То же хмурое небо, ветер, прохлада, и наше шествие по тротуару широкой улицы: по двое – впереди низкорослые мужики, за ними я рядом с дамой с накинутым на руку плащом, сзади – милиционер. Снова гнул голову стыд, и снова появилась мысль о побеге. Но, привыкший к честности, я назвал свои подлинные данные при опросе – найдут, если что. Мне, может, ничего и не будет за этот поступок, а сколько кривотолков начнется в деревне, если милиция наедет с розыском?! Опять матушке в кручину, деду – в стыд, а самому в злую отмазку перед друзьями, перед Катюхой – попробуй отмыться от наветов… И шел я, горбясь, теряясь в налете противоречивых мыслей, не глядя по сторонам, мало что замечая. А мысли сходились к одному: рассказать все как было на самом деле. Иначе и простой запрос обо мне в деревню не останется тайной. Он наверняка придет к Хрипатому – тот не утерпит, поделится новостью с Лизой Клочковой, а если и не поделится, она сама, на правах секретаря, может прочесть то послание из любопытства. Носить за душой такую щекотливую тайну Лиза вряд ли сможет. Дойдет шальная весть и до матушки, что тогда? Я даже вздрогнул от того возможного горя, которое свалится на мать. А если сознаться?.. Тогда я, выгораживая себя, подставляю под удар Мамриных. Это же внезапный обыск! А что там у них в доме – неизвестно. Я мельком видел в комнате тети Таси большую швейную машинку с ножным приводом. Если сопоставить слова «обхссесника» о плаще самошитке, о спекуляции, с наличием этой машинки в доме, достатком хозяев, просьбой ко мне, то вывод ясен: тетя Тася в самом деле занималась надомным шитьем.

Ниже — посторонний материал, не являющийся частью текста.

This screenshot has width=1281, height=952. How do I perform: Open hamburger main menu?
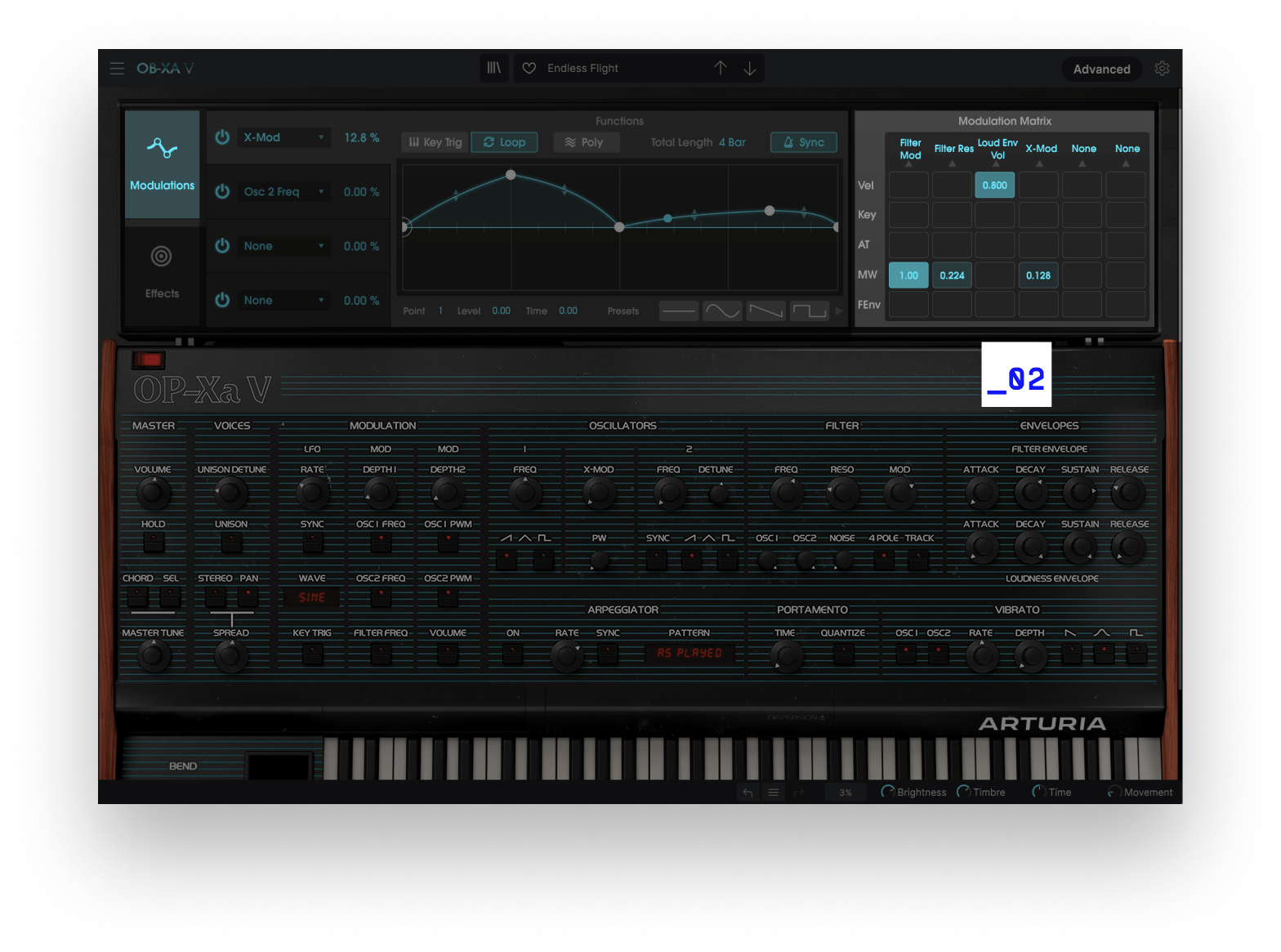pos(117,69)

Вдруг у нее не один этот плащ, что у меня на руке в готовности, а есть еще? И не только плащ? Тогда тюрьма… Жгучей крапивой ошпаривали душу эти мысли, шли в разрыв с рассудком. Но как после жить с занозой предательства? Как осветлить сердце? Как честно смотреть добрым людям в глаза, зная за собой подлость? Нет, не бывать тому…
В жесткой казни самосознания прошли те пятнадцать-двадцать минут, пока двигались мы до отделения милиции. А там и вовсе тьма-тьмущая – будто мы и не люди…

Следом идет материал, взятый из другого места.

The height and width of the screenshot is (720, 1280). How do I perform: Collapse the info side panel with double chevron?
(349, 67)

Злополучный плащ у меня тут же забрали как вещественное доказательство и, ссылаясь на то, что нужный для собеседования человек пока отсутствует, заперли нас троих в небольшую, в одно окно с решеткой, камеру. Вдоль нее возвышались над полом низкие нары, в углу небольшая деревянная шайка, как позже выяснилось – параша.
Хлопнула обитая жестью дверь, и мы остались втроем – крашеную даму увели в другую камеру. Тут и тиснула под ложечку голодная судорога – с самого утра на тарелке супа и стакане чая, даже предполагаемых пирожков не успел я купить.
Два нелюдимых мужика тут же улеглись в угол, рядом друг с другом, а я остался пялиться в окно, захмуренное низкими тучами, и такая пронзительная тоска стиснула сердце, что глаза защипало. Деревня нарисовалась в солнечном отсвете, роща, озеро… И роднее родного отзвучилось это видение в душе, даже ноги сделались непослушными, ослабли, и опустился я на голый пол в безисходности мыслей и чувств. С час сидел я так, изводясь в отчаяньи, держа в светлости дух лишь воспоминаниями, потом вскочил и стал стучать сапогом в окованные двери.